(INPUT DATA begins)
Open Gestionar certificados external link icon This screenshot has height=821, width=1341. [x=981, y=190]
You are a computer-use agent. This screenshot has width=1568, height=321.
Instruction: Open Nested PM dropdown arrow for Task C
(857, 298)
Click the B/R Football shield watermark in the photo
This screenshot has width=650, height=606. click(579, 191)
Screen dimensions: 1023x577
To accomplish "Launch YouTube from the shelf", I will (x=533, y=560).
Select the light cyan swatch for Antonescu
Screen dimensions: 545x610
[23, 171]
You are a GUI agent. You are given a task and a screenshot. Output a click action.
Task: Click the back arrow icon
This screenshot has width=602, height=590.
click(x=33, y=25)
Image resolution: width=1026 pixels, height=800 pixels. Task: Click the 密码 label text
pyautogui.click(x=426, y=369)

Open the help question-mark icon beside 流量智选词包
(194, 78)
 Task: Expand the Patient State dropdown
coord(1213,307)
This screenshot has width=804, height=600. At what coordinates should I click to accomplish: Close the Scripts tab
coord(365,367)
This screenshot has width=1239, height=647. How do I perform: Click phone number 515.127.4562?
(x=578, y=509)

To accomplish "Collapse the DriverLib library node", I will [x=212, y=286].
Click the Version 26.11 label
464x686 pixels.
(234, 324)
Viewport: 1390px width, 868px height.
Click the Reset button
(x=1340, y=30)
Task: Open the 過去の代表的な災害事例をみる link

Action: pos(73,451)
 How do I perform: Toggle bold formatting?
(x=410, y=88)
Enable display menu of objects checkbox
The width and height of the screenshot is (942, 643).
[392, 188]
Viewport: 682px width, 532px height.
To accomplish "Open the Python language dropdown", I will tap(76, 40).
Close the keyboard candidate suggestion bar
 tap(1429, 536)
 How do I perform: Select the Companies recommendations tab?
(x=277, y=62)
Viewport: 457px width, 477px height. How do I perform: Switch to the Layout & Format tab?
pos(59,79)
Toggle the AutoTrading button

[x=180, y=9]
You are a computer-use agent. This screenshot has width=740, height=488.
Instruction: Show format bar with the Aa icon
(INPUT DATA ends)
▶ [TRY IT]
Give back the entire listing with every word intact.

▶ [ANSWER TO THIS PROBLEM]
Open Gestionar certificados external link icon This screenshot has height=821, width=1341. [x=981, y=190]
You are a computer-use agent. This screenshot has width=1568, height=321.
Instruction: Open Nested PM dropdown arrow for Task C
(857, 298)
Click the B/R Football shield watermark in the photo
This screenshot has width=650, height=606. click(579, 191)
Screen dimensions: 1023x577
To accomplish "Launch YouTube from the shelf", I will (x=533, y=560).
Select the light cyan swatch for Antonescu
Screen dimensions: 545x610
[23, 171]
You are a GUI agent. You are given a task and a screenshot. Output a click action.
Task: Click the back arrow icon
This screenshot has width=602, height=590.
click(x=33, y=25)
Image resolution: width=1026 pixels, height=800 pixels. Task: Click the 密码 label text
pyautogui.click(x=426, y=369)

Open the help question-mark icon beside 流量智选词包
(194, 78)
 Task: Expand the Patient State dropdown
coord(1213,307)
This screenshot has width=804, height=600. At what coordinates should I click to accomplish: Close the Scripts tab
coord(365,367)
This screenshot has width=1239, height=647. How do I perform: Click phone number 515.127.4562?
(x=578, y=509)

To accomplish "Collapse the DriverLib library node", I will [x=212, y=286].
Click the Version 26.11 label
464x686 pixels.
(234, 324)
Viewport: 1390px width, 868px height.
Click the Reset button
(x=1340, y=30)
Task: Open the 過去の代表的な災害事例をみる link

Action: pos(73,451)
 How do I perform: Toggle bold formatting?
(x=410, y=88)
Enable display menu of objects checkbox
The width and height of the screenshot is (942, 643).
[392, 188]
Viewport: 682px width, 532px height.
To accomplish "Open the Python language dropdown", I will tap(76, 40).
Close the keyboard candidate suggestion bar
 tap(1429, 536)
 How do I perform: Select the Companies recommendations tab?
(x=277, y=62)
Viewport: 457px width, 477px height. How do I perform: Switch to the Layout & Format tab?
pos(59,79)
Toggle the AutoTrading button

[x=180, y=9]
You are a computer-use agent. This screenshot has width=740, height=488.
Instruction: Show format bar with the Aa icon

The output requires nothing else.